## begin Given passage

Make is a system for automatically building programs (running compiler, linker etc)

  • In particular, we will use GNU make
  • Rules for compilation are written in a Makefile
  • Rather complex syntax with many features, we will only cover basics

Rules

  • The main part of a Makefile are rules specifying how to generate target files from some source files (prerequisites).
  • For example the following rule generates file target.txt by concatenating files source1.txt and source2.txt:
target.txt : source1.txt source2.txt
      cat source1.txt source2.txt > target.txt
  • The first line describes target and prerequisites, starts in the first column
  • The following lines list commands to execute to create the target
  • Each line with a command starts with a tab character
  • If we have a directory with this rule in file called Makefile and files source1.txt and source2.txt, running make target.txt will run the cat command
  • However, if target.txt already exists, the command will be run only if one of the prerequisites has more recent modification time than the target
  • This allows to restart interrupted computations or rerun necessary parts after modification of some input files
  • make automatically chains the rules as necessary:
    • if we run make target.txt and some prerequisite does not exist, make checks if it can be created by some other rule and runs that rule first
    • In general it first finds all necessary steps and runs them in appropriate order so that each rules has its prerequisites ready
    • Option make -n target will show which commands would be executed to build target (dry run) - good idea before running something potentially dangerous

Pattern rules

We can specify a general rule for files with a systematic naming scheme. For example, to create a .pdf file from a .tex file, we use the pdflatex command:

%.pdf : %.tex
      pdflatex $^
  • In the first line, % denotes some variable part of the filename, which has to agree in the target and all prerequisites
  • In commands, we can use several variables:
    • Variable $^ contains the names of the prerequisites (source)
    • Variable $@ contains the name of the target
    • Variable $* contains the string matched by %

Other useful tricks in Makefiles

Variables

Store some reusable values in variables, then use them several times in the Makefile:

MYPATH := /projects/trees/bin

target : source
       $(MYPATH)/script < $^ > $@

Wildcards, creating a list of targets from files in the directory

The following Makefile automatically creates .png version of each .eps file simply by running make:

EPS := $(wildcard *.eps)

## end Given passage

Written exercise - Using the Makefile tutorial above, list each variable that it says can be used in the commands of a pattern rule, and state what each one contains.

## begin Data section

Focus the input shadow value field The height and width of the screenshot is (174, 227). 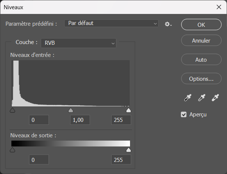(x=39, y=120)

## end Data section

Solved problem -
- $^ contains the names of the prerequisites (source)
- $@ contains the name of the target
- $* contains the string matched by %